** Opening Source records block **

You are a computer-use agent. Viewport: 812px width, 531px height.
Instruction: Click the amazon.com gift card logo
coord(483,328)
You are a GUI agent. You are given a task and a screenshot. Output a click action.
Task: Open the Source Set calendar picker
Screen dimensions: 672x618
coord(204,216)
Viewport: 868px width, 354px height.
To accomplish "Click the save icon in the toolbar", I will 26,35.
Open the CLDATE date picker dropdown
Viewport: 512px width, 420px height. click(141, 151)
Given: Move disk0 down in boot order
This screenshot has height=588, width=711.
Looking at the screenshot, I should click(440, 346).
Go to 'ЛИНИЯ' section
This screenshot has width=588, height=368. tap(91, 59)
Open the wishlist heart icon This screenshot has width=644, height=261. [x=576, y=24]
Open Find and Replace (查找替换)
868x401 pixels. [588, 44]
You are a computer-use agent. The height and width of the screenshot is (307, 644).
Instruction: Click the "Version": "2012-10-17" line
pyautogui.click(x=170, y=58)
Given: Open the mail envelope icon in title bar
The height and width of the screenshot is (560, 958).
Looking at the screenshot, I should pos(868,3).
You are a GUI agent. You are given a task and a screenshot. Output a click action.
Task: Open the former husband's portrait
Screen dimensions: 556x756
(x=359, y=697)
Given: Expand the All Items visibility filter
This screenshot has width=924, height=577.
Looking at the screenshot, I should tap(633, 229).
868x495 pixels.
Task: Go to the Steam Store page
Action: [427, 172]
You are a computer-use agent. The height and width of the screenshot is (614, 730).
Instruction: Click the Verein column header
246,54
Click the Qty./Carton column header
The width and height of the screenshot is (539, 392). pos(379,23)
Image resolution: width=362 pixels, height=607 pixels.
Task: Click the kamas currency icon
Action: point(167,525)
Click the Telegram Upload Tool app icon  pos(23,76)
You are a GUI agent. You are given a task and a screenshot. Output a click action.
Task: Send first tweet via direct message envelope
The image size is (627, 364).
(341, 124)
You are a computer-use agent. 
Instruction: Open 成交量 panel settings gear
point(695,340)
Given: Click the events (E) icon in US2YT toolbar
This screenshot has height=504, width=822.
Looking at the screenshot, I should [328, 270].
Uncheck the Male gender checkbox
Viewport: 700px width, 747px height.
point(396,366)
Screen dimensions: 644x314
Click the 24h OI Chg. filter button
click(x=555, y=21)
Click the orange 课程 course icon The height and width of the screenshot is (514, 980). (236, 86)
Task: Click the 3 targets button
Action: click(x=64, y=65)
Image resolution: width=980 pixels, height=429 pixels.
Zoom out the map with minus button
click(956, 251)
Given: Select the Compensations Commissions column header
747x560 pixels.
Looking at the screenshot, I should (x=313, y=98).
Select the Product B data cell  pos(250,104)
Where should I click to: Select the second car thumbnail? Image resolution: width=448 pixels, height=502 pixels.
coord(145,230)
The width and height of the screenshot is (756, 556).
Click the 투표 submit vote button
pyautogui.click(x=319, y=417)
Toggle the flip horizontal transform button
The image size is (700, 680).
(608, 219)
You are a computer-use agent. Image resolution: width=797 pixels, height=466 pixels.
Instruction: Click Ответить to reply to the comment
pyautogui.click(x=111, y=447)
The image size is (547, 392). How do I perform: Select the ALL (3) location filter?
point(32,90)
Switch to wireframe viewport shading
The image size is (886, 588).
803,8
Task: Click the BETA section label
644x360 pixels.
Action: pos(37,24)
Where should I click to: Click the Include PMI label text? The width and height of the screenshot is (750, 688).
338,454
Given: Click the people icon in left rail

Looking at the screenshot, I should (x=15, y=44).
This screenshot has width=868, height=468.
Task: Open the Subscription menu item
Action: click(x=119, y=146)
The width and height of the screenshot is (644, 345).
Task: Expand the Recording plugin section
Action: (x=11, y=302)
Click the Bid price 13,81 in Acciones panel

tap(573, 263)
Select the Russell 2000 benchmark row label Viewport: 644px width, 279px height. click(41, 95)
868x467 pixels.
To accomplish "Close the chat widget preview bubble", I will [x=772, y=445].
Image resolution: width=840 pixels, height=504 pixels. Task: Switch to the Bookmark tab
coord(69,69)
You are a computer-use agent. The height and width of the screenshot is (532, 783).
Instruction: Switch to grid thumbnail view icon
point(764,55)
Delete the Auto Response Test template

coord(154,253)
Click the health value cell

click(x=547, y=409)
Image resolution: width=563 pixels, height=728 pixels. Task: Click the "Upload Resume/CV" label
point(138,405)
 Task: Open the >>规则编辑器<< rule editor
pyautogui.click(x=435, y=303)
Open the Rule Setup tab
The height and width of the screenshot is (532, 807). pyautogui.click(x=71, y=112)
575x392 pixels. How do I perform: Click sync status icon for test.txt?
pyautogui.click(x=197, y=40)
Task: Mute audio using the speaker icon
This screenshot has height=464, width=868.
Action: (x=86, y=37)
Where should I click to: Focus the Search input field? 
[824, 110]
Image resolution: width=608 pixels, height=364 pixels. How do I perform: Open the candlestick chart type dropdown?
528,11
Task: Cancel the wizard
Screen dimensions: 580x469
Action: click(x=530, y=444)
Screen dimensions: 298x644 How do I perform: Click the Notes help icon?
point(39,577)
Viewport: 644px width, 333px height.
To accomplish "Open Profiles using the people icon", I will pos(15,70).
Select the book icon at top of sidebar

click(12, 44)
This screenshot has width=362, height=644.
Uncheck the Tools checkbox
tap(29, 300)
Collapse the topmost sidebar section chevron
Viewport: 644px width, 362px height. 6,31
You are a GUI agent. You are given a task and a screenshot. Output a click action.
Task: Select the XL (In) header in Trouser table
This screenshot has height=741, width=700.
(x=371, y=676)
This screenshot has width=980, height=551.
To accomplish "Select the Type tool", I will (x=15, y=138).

** Closing Source records block **

#### Exercise objective:
Count of lines that include "toolbar" in the records above: write that value only.

#### Output for this exercise:
2